• Data
>>>>>
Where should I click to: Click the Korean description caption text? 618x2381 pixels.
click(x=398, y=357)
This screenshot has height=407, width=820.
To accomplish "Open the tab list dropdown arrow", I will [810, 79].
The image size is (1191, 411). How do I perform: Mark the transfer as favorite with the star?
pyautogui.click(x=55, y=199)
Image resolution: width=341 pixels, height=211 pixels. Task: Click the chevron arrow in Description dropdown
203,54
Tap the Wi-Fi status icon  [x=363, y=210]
<<<<<
>>>>>
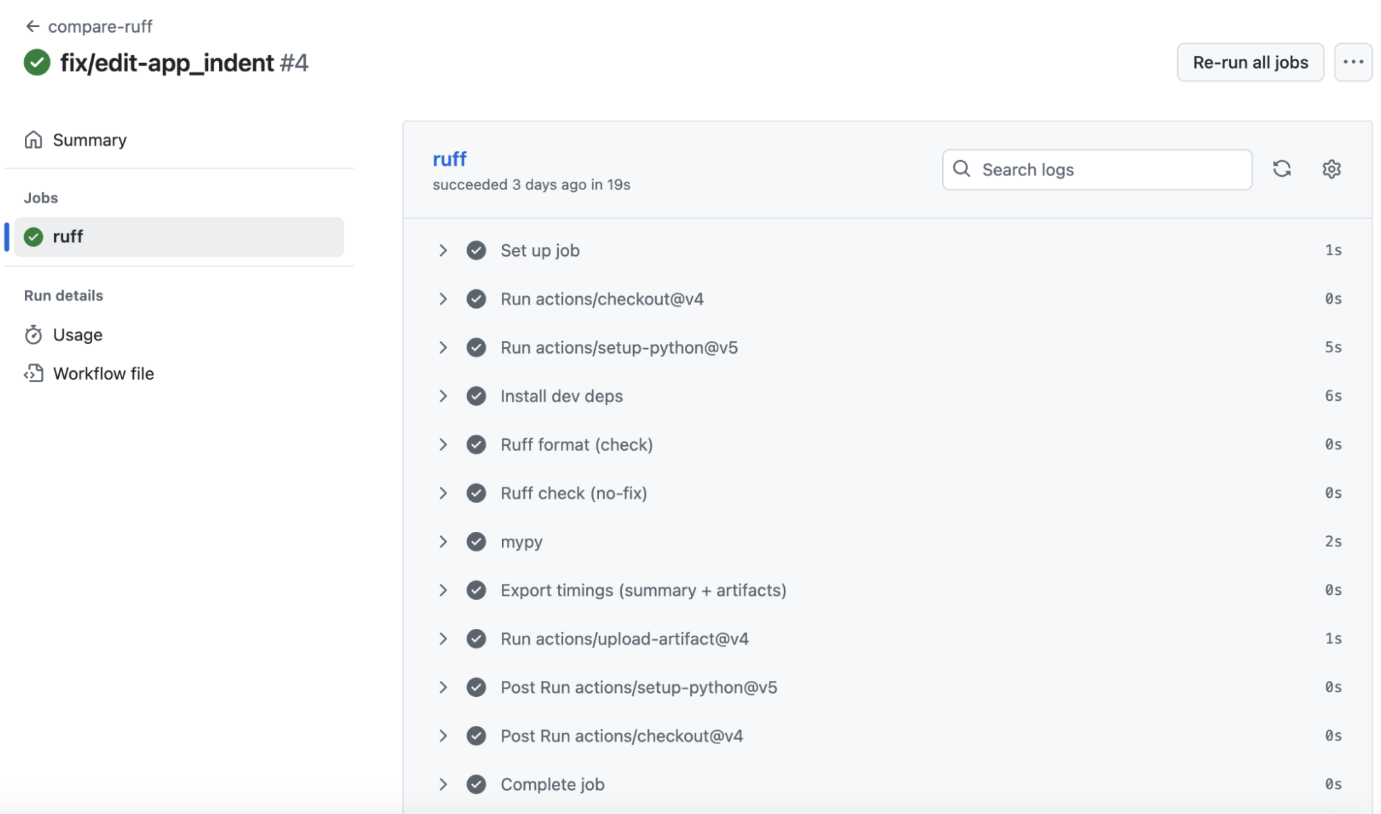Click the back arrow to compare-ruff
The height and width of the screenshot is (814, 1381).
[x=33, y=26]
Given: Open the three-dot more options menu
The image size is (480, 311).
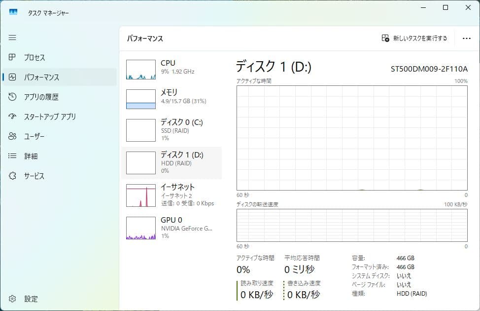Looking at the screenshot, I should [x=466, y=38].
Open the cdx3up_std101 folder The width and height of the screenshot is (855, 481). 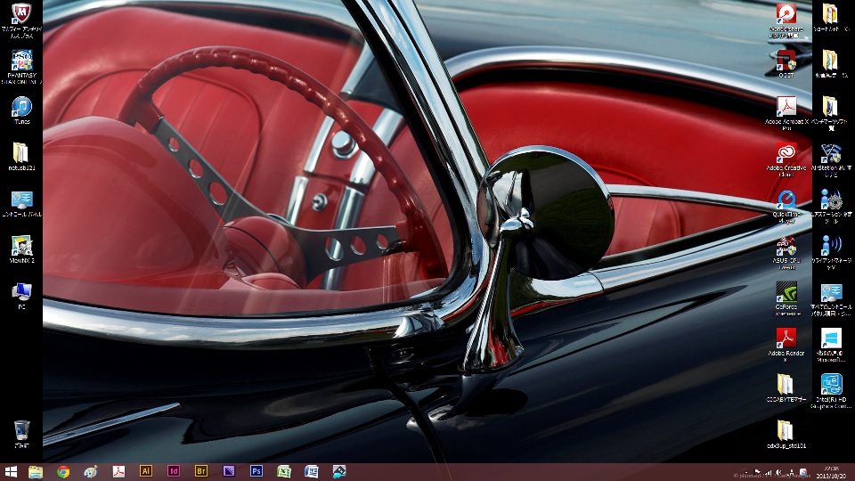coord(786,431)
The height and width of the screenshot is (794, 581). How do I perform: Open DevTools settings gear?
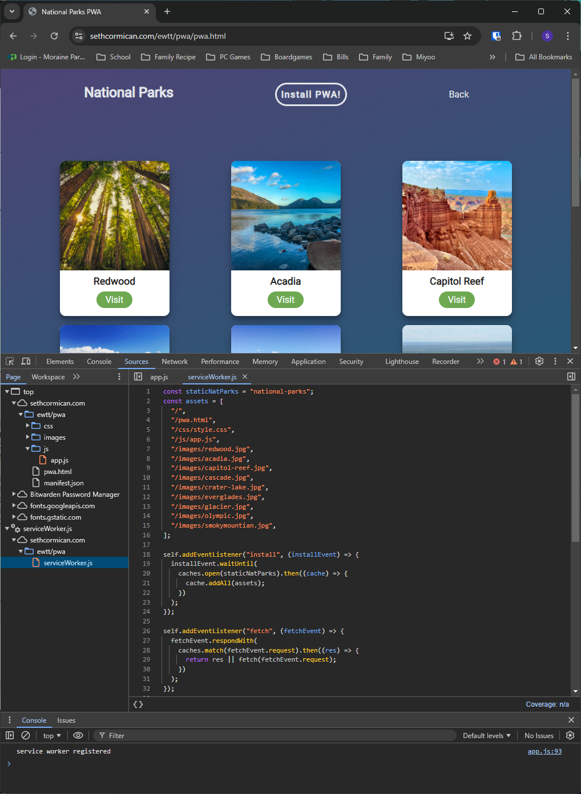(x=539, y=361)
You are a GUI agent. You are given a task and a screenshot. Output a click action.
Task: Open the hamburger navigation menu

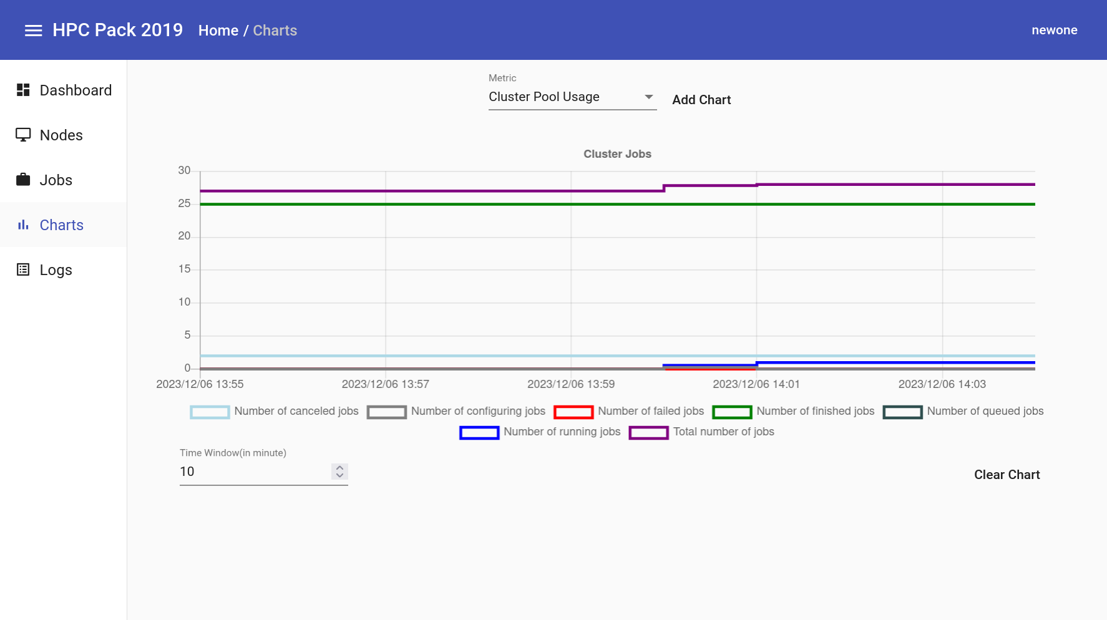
<<<<<
Extract and repeat exactly the lines of the listing from the one containing "Where should I" through the one containing "Tap the Wi-Fi", both included.

Where should I click to: Click the Korean description caption text? 618x2381 pixels.
click(x=398, y=357)
This screenshot has height=407, width=820.
To accomplish "Open the tab list dropdown arrow", I will [810, 79].
The image size is (1191, 411). How do I perform: Mark the transfer as favorite with the star?
pyautogui.click(x=55, y=199)
Image resolution: width=341 pixels, height=211 pixels. Task: Click the chevron arrow in Description dropdown
203,54
Tap the Wi-Fi status icon  [x=363, y=210]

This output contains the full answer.